Exercise instructions
Put every line of the entries below into a JSON list of strings, one string per line, leaving out blank lines.

Supplied material
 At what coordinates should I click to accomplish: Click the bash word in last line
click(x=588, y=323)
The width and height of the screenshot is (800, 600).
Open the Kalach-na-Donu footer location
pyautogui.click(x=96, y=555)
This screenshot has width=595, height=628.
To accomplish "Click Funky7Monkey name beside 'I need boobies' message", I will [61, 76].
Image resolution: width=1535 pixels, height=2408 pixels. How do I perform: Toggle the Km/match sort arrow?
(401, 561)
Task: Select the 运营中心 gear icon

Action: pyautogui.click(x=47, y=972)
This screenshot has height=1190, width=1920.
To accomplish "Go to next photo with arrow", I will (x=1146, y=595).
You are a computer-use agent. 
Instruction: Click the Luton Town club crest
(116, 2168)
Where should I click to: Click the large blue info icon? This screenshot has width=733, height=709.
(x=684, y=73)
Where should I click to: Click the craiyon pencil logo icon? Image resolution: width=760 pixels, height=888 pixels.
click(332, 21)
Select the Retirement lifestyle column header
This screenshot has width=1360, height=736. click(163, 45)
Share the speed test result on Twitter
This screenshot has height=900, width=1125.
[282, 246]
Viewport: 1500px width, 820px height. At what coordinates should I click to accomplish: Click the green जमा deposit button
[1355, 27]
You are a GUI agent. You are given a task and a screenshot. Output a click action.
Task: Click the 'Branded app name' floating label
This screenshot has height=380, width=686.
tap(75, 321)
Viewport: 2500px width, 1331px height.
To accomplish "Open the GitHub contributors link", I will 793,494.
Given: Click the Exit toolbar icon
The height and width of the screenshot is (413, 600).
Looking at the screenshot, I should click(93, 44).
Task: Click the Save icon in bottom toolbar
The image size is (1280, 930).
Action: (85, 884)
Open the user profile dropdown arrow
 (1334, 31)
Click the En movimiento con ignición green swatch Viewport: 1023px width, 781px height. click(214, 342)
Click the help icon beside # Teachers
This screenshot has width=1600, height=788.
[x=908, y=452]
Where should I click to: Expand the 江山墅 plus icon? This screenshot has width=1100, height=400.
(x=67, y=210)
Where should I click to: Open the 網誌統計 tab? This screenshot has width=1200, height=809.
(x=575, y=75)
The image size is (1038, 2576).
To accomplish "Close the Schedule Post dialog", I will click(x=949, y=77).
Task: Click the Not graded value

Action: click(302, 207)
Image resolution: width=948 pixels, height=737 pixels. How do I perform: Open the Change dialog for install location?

Full answer
[
  " At what coordinates should I click to accomplish: Click the bash word in last line",
  "click(x=588, y=323)",
  "The width and height of the screenshot is (800, 600).",
  "Open the Kalach-na-Donu footer location",
  "pyautogui.click(x=96, y=555)",
  "This screenshot has width=595, height=628.",
  "To accomplish \"Click Funky7Monkey name beside 'I need boobies' message\", I will [61, 76].",
  "Image resolution: width=1535 pixels, height=2408 pixels. How do I perform: Toggle the Km/match sort arrow?",
  "(401, 561)",
  "Task: Select the 运营中心 gear icon",
  "Action: pyautogui.click(x=47, y=972)",
  "This screenshot has height=1190, width=1920.",
  "To accomplish \"Go to next photo with arrow\", I will (x=1146, y=595).",
  "You are a computer-use agent. ",
  "Instruction: Click the Luton Town club crest",
  "(116, 2168)",
  "Where should I click to: Click the large blue info icon? This screenshot has width=733, height=709.",
  "(x=684, y=73)",
  "Where should I click to: Click the craiyon pencil logo icon? Image resolution: width=760 pixels, height=888 pixels.",
  "click(332, 21)",
  "Select the Retirement lifestyle column header",
  "This screenshot has width=1360, height=736. click(163, 45)",
  "Share the speed test result on Twitter",
  "This screenshot has height=900, width=1125.",
  "[282, 246]",
  "Viewport: 1500px width, 820px height. At what coordinates should I click to accomplish: Click the green जमा deposit button",
  "[1355, 27]",
  "You are a GUI agent. You are given a task and a screenshot. Output a click action.",
  "Task: Click the 'Branded app name' floating label",
  "This screenshot has height=380, width=686.",
  "tap(75, 321)",
  "Viewport: 2500px width, 1331px height.",
  "To accomplish \"Open the GitHub contributors link\", I will 793,494.",
  "Given: Click the Exit toolbar icon",
  "The height and width of the screenshot is (413, 600).",
  "Looking at the screenshot, I should click(93, 44).",
  "Task: Click the Save icon in bottom toolbar",
  "The image size is (1280, 930).",
  "Action: (85, 884)",
  "Open the user profile dropdown arrow",
  " (1334, 31)",
  "Click the En movimiento con ignición green swatch Viewport: 1023px width, 781px height. click(214, 342)",
  "Click the help icon beside # Teachers",
  "This screenshot has width=1600, height=788.",
  "[x=908, y=452]",
  "Where should I click to: Expand the 江山墅 plus icon? This screenshot has width=1100, height=400.",
  "(x=67, y=210)",
  "Where should I click to: Open the 網誌統計 tab? This screenshot has width=1200, height=809.",
  "(x=575, y=75)",
  "The image size is (1038, 2576).",
  "To accomplish \"Close the Schedule Post dialog\", I will click(x=949, y=77).",
  "Task: Click the Not graded value",
  "Action: click(302, 207)",
  "Image resolution: width=948 pixels, height=737 pixels. How do I perform: Open the Change dialog for install location?"
]